This is the conclusion to our Name that ECG case: 66 year old female, resolved chest pain.
66 year old female, resolved chest pain.
Rhythm:
- Rate: atrial rate of ~55 bpm, ventricular rate of ~55 bpm
- Regularity: regular
- P-waves: sinus (upright in I and II), associated 1:1 with the QRS
- PRi: 140 ms
- QRS duration: 90 ms
Bonus points:
- Axis: -45 degrees, left axis deviation, LAFB
- Bundle Branches: normal conduction
- QTc: normal (<1/2 R-R interval), 420 ms (Bazett's Formula)
- ST/T-waves:
- T-waves: flipped T-waves in aVL, biphasic V2-V5 consistent with Wellen's Syndrome
- ST-elevation: none noted
- ST-depression: none noted
Differentials:
- Normal sinus rhythm in a patient with Wellen's Syndrome
- Possible high-grade stenosis of the LAD with recent reperfusion
Notes:
- Wellen's Syndrome should be regarded with the same importance as a STEMI during assessment and transport.
1 Comment
If you wanted to really push the limits of this ECG I also see inverted inverted U-waves in leads V2-V4, I, and aVL. They're super faint and I wasn't sure if I believed them at first, but measuring from the QRS to the U wave in III and aVF and transposing that interval to the other leads proves that it's really them.
They don't add any information the T-waves don't tell you here, but heck, they're there.
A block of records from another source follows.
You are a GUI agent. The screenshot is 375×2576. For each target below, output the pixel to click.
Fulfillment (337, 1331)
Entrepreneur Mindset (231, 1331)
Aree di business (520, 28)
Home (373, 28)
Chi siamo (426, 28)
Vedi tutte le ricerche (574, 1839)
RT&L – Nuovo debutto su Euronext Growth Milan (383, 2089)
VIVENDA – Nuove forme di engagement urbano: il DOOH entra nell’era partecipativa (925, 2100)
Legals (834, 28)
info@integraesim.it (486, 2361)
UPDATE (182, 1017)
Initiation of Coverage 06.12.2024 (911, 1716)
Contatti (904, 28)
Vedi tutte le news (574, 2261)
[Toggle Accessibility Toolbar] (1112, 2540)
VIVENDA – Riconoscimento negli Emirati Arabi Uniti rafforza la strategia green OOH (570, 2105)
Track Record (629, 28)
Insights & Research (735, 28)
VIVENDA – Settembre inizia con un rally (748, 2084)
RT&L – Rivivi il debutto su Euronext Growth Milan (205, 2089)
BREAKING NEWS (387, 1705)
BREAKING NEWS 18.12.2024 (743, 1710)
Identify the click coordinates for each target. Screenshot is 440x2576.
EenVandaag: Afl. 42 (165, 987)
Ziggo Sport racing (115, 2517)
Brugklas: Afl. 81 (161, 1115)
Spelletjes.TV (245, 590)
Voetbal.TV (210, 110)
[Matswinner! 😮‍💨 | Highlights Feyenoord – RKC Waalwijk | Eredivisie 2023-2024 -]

And now I'm really being a pain, but I think calling a LAFB is being a little generous to that LAD. By my eye I put the axis, at most, at around -40 degrees. There's also no well developed rS complexes in II and aVF and the tracing lack the poor R-wave progression I usually see in true LAFB's. There doesn't seem to be an accepted criteria for making the Dx, but this one seems to be pushing it.